Question

In an equilateral triangle $ABC$, $D$ is a point on side $BC$ such that $BD=\frac{1}{3}BC$, Prove that $9A{D}^2=7A{B}^2$.

Answer 1

Step-1:Construction:

Draw altitude $AE$ perpendicular to $BC$

Step-2: Express $AE$ in terms of $AB$:

Consider right angled $△AEB$ with right angle at vertex $E$.

By applying Pythagoras theorem

$A{E}^2+E{B}^2=A{B}^2$

$\Rightarrow$ $A{E}^2=A{B}^2-E{B}^2$

In an equilateral triangle, the altitude bisects the opposite side i.e. $EB=\frac{BC}{2}=\frac{AB}{2}\left[\because AB=BC\right]$

$\Rightarrow$$A{E}^2=A{B}^2-{\left(\frac{AB}{2}\right)}^2$

$\Rightarrow$$A{E}^2=\frac{3}{4}A{B}^2$ $...\left(i\right)$

Step-3: Express $ED$ in terms of $AB$:

Consider right angled $△AED$ with right angle at vertex $E$.
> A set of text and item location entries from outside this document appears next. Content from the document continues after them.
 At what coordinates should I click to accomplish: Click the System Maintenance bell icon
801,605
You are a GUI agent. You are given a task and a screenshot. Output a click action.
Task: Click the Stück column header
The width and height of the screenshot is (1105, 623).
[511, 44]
By applying Pythagoras theorem

$A{E}^2+E{D}^2=A{D}^2...\left(ii\right)$

From the figure we know that

$ED=EB-BD$

$\Rightarrow$$ED=\frac{BC}{2}-\frac{BC}{3}=\frac{BC}{6}$

$\Rightarrow$$ED=\frac{AB}{6}$ $\left[\because BC=AB\right]$ $...\left(iii\right)$

Step-4: Substitute the obtained values to prove the required result:

Substituting $\left(i\right)$ and $\left(iii\right)$ in $\left(ii\right)$ we get,

$\Rightarrow$$\frac{3}{4}A{B}^2+{\left(\frac{AB}{6}\right)}^2=A{D}^2$

$\Rightarrow$ $\frac{3}{4}A{B}^2+\frac{A{B}^2}{36}=A{D}^2$

$\Rightarrow$ $\frac{27A{B}^2}{36}+\frac{A{B}^2}{36}=A{D}^2$

$\Rightarrow$ $28A{B}^2=36A{D}^2$

Dividing throughout by $4$ we get

$\Rightarrow$ $9A{D}^2=7A{B}^2$

Hence,it is proved that $9A{D}^2=7A{B}^2$.